„Wir werden diese Vertrauenskrise überstehen“

Saarbrücken/Berlin · Regierungskoordinator Mißfelder hält die amerikanische „Fuck the EU“-Äußerung für einen Ausrutscher Philipp Mißfelder ist nicht nur Chef der Jungen Union und außenpolitischer Sprecher der CDU/CSU-Fraktion, sondern seit kurzem auch Koordinator der Bundesregierung für die deutsch-amerikanischen Beziehungen. Der 34jährige war gerade von Gesprächen in Washington zurückgekehrt, als unser Korrespondent Werner Kolhoff ihn nach der umstrittenen „Fuck the EU“-Äußerung der stellvertretenden amerikanischen Außenministerin Victoria Nuland befragte.

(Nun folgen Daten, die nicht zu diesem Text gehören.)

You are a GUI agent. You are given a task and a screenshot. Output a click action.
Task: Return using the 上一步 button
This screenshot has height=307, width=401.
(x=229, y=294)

"Fuck the EU" - Ist das der Ton und die Denke in Washington?
Philipp Mißfelder: Die meisten amerikanischen Spitzendiplomaten denken nicht so und reden nicht so. Ich kann mich nur den Worten der Bundeskanzlerin anschließen, dass das absolut inakzeptabel ist.

Ärgert man sich in Washington mehr über den Spruch oder über die Tatsache, dass er herausgekommen ist?
Philipp Mißfelder: Über letzteres. Es ist peinlich für die Administration, dass dies möglich war. Vor dem Hintergrund von Wikileaks und NSA gibt das kein schönes Bild. Die amerikanische Regierung ärgert sich sicherlich auch darüber, dass sich eine Spitzendiplomatin so unvorsichtig geäußert hat. Denn es ist doch klar, dass jemand wie Victoria Nuland unter permanenter Überwachung steht, besonders, wenn sie sich in der Ukraine aufhält.

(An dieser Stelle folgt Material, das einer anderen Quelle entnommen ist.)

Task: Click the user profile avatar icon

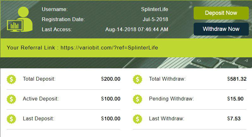Action: click(20, 19)
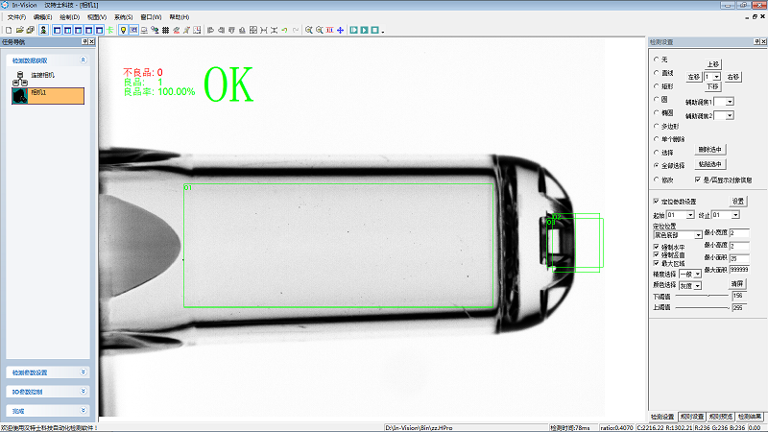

Glauben Sie auch, dass es die Russen waren?
Philipp Mißfelder: Das ist bloß eine Vermutung und ich möchte eine solche Unterstellung ohne Beweise nicht machen.

Es ist ja auch ein Telefonat der stellvertretenden EU-Außenbeauftragten Helga Schmidt öffentlich geworden, die sich wiederum kritisch über die Ukraine-Politik der USA äußert. Ist die Kluft bei diesem Thema tatsächlich so tief?
Philipp Mißfelder: Nein, die ist nicht vorhanden. Das war wohl eher eine Sache des täglichen Politikmanagements, wo schon mal Reibungen entstehen. In der großen Linie sind sich EU und Amerika einig: Sie wollen eine friedliche Lösung und keine Intervention von außen. Sie wollen keine Entweder-Oder-Lösung erzwingen. Die Zerrissenheit der Ukraine ist uns allen bekannt.

Wenn Frau Nuland in dem Telefonat sagt, dass sie Vitali Klitschko nicht in einer neuen Regierung sehen möchte, dann ist das sehr wohl eine Einmischung von außen.
Philipp Mißfelder: Es handelte sich hier eher um persönliche Präferenzen als um eine gezielte Einmischung. Bei der Sicherheitskonferenz im München haben sich gerade die Amerikaner darum bemüht, Vitali Klitschko so gut und höflich wie möglich zu empfangen.

Die "Fuck-EU"-Affäre ist nicht der einzige Grund für transatlantischen Missmut. Dazu kommt ja auch die NSA-Abhöraffäre. Muss Angela Merkel bei ihrer bevorstehenden Reise in die USA mal etwas deutlicher Klartext reden?
Philipp Mißfelder: Bundeskanzlerin Angela Merkel spricht jedes kritische Thema schon seit langem öffentlich selbstbewusst an. Ich bin sicher: Amerika und Europa werden diese Vertrauenskrise, durch die wir gerade gehen, gemeinsam durchstehen.

Hat die Krise vielleicht auch eine Ursache darin, dass die Sensibilität der Amerikaner für Europa unter Obama geringer geworden ist, weil sie mehr in Richtung Pazifik blicken?
Philipp Mißfelder: Das sehen viele Europäer bei Obama und seiner Administration in der Tat kritisch. Allerdings muss ich Frau Nuland an diesem Punkt ausnehmen: In Washington ist sie eine derjenigen, die Europa mit am besten kennen und sich sehr für Europa einsetzen. Ich glaube, der Satz war ein einmaliger Ausrutscher. Sie hat sich entschuldigt und damit ist das auch gut.